# ReFinishing exterior Fiberglass Door



## [email protected] (Sep 4, 2008)

Hey folks, I posted the same question here a while back and got a couple replies... I have stained fiberglass entry doors in the past (new const.) and have good success... I am currently trying to re-finish a door that was stained some 15-20 years back...
I took the advise of the repliers and applied a good exterior latex primer...
I then proceeded to try to stain with a gel-stain...(Min-Wax).. 
Guys, I cant get an even consistency... Get dark blobs and light streaks as the gel gumms up...
I am considering re priming and trying a regular stain.. (no gel stain). I dont know what is going on, I sure wish some of you paint pros would help a poor ol contractor out here...lol.. I would like to be able to achieve an golden oak finish. 
Any ideas or questions for Me???
Thanks in advance
Randy
East Tennessee


----------



## Steve Richards (Mar 7, 2006)

Do you remember...did I reply to you last time you asked this question?


----------



## Gough (May 1, 2010)

[email protected] said:


> Hey folks, I posted the same question here a while back and got a couple replies... I have stained fiberglass entry doors in the past (new const.) and have good success... I am currently trying to re-finish a door that was stained some 15-20 years back...
> I took the advise of the repliers and applied a good exterior latex primer...
> I then proceeded to try to stain with a gel-stain...(Min-Wax)..
> Guys, I cant get an even consistency... Get dark blobs and light streaks as the gel gumms up...
> ...


I'm not sure if this would help, but I wouldn't have used a latex primer. I would have stripped the door with 3M Safest Stripper, primed with an exterior oil primer, and then used Old Masters gel stain. How warm was it when you tried to stain the door? I try to do the staining when it's a cool as possible, 50 F or so. That gives me lots of time to get the stain on and evened out before it starts to gum up.


----------



## [email protected] (Sep 4, 2008)

Steve, I dont remember for sure, but I dont think you did.

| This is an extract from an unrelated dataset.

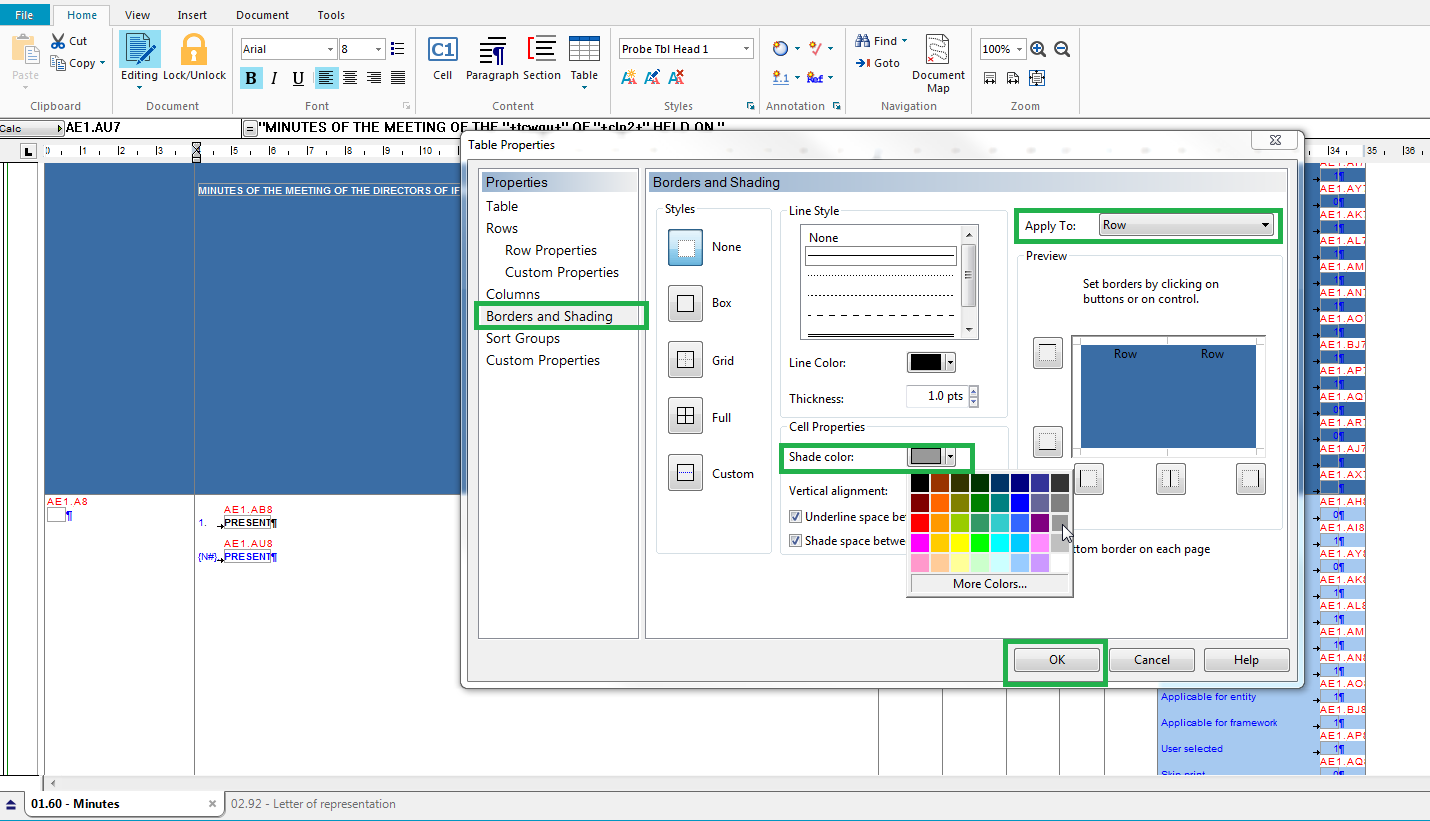This screenshot has width=1430, height=821.
Task: Select the Box border style icon
Action: coord(685,303)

Noticed you are from Colo. I was born and raised in Greeley. 
As to the 2nd reply, the temps have been running upper 80 to 90 degrees., I distictively remember a couple of posts advising me to use latex primer. One poster recommended regular min wax stain while the other liked the gel. My biggest problem is getting a good even consistency.. I even got a china bristle brush and used it to dry brush with while constantly wiping it on a dry cloth. I wonder how the factory does it. They must spray it.
I have a Graco sprayer, but dont think or know what type tip one would use with a gel-stain. In fact I dont guess it would go through. Do you think I should try to strip it or prime again and start over. My ears are wide open.
Thanks,
Randy


----------



## Steve Richards (Mar 7, 2006)

[email protected] said:


> I am considering re priming and trying a regular stain..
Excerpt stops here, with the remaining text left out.